Element and text position data:

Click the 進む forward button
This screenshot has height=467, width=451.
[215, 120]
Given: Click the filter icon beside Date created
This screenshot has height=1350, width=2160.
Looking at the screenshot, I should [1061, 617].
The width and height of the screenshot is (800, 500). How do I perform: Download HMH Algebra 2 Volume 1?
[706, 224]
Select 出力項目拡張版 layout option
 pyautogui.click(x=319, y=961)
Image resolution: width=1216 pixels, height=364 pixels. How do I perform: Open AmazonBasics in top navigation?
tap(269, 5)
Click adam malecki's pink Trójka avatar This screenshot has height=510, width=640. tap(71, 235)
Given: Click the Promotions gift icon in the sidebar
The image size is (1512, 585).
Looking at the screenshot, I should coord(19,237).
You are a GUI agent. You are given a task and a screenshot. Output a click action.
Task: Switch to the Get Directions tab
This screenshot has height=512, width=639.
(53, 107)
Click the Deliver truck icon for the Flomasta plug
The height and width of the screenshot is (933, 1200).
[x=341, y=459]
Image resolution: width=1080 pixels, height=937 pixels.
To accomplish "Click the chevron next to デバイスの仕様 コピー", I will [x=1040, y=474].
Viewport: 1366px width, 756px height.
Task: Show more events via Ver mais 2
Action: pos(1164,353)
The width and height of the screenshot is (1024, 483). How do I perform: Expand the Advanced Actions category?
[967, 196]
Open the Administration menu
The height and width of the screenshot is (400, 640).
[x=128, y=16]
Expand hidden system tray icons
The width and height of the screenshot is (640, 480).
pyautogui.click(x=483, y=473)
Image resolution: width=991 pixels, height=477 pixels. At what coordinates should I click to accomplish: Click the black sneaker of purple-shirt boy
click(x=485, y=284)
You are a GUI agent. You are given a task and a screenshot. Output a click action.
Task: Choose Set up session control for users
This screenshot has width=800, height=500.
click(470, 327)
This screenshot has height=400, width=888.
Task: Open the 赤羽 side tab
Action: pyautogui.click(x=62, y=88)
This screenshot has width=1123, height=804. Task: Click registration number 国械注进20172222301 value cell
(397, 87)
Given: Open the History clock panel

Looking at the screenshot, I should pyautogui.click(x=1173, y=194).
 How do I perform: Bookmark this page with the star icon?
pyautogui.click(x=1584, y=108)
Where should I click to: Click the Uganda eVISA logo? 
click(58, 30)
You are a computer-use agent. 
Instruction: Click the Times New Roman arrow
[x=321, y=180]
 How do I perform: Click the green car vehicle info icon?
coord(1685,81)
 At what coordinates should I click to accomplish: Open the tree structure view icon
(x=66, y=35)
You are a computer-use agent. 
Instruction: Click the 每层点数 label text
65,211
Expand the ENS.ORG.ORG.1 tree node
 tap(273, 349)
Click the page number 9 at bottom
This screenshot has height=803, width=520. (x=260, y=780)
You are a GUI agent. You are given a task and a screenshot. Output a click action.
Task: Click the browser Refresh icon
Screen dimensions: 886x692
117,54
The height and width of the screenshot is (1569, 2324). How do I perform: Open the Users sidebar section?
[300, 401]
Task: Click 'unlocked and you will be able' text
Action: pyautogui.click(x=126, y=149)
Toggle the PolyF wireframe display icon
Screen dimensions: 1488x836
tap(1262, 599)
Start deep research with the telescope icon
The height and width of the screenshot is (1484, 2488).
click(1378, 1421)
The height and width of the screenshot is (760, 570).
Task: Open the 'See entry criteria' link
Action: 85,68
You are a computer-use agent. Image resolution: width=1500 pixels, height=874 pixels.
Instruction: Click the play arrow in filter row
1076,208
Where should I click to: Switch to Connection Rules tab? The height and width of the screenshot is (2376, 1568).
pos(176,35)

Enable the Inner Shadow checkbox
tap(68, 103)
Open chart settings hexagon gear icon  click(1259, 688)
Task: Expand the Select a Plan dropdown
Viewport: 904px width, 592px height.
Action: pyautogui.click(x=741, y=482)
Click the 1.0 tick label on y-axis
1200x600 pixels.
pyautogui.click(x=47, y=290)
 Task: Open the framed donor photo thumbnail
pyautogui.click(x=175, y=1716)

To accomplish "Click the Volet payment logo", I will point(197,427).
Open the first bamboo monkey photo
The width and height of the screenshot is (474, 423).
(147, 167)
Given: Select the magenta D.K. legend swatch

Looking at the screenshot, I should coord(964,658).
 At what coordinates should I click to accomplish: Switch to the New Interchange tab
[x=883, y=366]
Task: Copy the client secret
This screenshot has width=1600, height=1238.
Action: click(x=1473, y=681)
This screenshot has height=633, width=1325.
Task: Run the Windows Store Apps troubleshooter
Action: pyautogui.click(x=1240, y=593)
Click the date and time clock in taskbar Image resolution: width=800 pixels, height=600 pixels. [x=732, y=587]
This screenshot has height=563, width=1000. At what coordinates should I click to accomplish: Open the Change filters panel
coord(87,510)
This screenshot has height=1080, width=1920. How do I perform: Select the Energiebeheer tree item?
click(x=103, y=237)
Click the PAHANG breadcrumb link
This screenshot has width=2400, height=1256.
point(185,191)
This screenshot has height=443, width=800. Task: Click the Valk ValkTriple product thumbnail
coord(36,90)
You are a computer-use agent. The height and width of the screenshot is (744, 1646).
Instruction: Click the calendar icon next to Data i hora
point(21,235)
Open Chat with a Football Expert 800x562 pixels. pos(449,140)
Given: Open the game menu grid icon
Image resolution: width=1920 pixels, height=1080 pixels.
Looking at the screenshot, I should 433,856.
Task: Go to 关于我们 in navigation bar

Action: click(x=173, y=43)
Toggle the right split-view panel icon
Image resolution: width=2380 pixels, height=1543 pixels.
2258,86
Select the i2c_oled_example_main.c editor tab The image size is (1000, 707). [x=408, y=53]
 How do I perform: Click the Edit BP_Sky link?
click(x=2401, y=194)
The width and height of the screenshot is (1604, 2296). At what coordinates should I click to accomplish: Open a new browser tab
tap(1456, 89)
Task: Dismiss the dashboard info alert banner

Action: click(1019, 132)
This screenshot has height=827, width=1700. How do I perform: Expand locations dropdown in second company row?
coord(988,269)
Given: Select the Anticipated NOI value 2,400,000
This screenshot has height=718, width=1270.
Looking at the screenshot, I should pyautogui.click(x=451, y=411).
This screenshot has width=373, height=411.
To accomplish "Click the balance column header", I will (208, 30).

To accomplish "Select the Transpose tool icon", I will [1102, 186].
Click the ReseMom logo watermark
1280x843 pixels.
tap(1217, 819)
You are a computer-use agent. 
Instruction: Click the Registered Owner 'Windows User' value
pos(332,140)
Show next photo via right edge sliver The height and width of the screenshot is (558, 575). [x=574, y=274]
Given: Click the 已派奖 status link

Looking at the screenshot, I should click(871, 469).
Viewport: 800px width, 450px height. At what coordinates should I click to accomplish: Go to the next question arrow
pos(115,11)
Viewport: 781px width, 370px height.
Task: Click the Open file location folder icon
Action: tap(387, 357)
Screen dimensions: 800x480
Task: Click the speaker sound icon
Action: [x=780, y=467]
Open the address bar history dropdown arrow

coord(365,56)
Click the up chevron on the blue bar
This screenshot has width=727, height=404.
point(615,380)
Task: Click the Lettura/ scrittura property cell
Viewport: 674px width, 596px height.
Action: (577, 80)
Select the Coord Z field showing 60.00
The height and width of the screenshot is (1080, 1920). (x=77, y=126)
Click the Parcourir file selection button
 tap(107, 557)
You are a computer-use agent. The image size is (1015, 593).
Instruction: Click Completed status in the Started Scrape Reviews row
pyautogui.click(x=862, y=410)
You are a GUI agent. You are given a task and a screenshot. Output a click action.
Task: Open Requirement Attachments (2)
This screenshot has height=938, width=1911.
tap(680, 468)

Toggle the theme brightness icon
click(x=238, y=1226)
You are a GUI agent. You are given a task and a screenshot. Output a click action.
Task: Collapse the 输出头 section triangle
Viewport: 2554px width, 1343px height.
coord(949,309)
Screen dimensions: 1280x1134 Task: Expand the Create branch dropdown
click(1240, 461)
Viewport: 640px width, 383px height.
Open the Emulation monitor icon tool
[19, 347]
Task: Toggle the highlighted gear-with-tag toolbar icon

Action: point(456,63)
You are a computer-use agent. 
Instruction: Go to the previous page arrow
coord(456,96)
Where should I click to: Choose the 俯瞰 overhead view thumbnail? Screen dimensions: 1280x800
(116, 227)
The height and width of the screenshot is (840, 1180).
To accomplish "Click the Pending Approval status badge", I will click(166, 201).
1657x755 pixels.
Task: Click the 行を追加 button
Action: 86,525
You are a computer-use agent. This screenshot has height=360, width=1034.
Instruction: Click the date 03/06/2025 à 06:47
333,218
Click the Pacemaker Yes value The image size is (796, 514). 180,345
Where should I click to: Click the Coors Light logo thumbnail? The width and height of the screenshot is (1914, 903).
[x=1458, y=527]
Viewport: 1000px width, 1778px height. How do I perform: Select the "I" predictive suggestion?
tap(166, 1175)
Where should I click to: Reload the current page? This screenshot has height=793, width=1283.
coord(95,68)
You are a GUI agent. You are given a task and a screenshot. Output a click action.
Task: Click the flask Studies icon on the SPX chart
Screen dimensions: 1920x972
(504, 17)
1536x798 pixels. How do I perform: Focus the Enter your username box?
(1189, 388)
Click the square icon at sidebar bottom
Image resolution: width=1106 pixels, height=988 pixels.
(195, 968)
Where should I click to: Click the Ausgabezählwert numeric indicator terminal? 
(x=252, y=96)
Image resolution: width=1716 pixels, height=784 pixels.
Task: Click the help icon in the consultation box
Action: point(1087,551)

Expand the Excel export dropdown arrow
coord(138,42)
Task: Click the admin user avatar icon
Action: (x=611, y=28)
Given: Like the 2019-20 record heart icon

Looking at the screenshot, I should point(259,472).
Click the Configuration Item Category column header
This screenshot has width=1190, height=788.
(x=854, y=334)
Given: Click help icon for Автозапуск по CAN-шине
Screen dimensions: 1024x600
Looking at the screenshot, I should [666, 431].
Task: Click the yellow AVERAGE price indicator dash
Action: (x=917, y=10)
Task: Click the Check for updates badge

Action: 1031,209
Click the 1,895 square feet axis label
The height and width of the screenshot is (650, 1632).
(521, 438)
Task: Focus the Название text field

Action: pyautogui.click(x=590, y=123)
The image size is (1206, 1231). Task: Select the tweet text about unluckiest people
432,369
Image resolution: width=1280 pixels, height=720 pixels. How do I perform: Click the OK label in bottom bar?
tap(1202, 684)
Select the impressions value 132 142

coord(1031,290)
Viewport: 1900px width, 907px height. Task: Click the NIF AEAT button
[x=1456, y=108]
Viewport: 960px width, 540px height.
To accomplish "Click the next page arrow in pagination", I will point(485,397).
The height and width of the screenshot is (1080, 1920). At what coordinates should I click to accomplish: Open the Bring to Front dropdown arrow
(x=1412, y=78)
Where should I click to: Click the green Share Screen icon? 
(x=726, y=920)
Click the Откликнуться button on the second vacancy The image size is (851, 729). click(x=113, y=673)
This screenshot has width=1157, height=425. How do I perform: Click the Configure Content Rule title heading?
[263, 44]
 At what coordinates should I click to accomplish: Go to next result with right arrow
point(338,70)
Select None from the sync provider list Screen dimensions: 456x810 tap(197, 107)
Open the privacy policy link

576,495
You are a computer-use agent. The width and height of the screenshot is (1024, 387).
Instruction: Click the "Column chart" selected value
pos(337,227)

WHAT YOU WILL DO:
Rewrite the part of the entries that opens with the line containing "This screenshot has height=443, width=800." and closes with the line containing "point(21,235)" as a Markdown table with the columns Row and Text, skipping any blank lines. Include only those lines.

RESPONSE TO THIS EXERCISE:
| Row | Text |
|---|---|
| 1 | This screenshot has height=443, width=800. Task: Click the Valk ValkTriple product thumbnail |
| 2 | coord(36,90) |
| 3 | You are a computer-use agent. The height and width of the screenshot is (744, 1646). |
| 4 | Instruction: Click the calendar icon next to Data i hora |
| 5 | point(21,235) |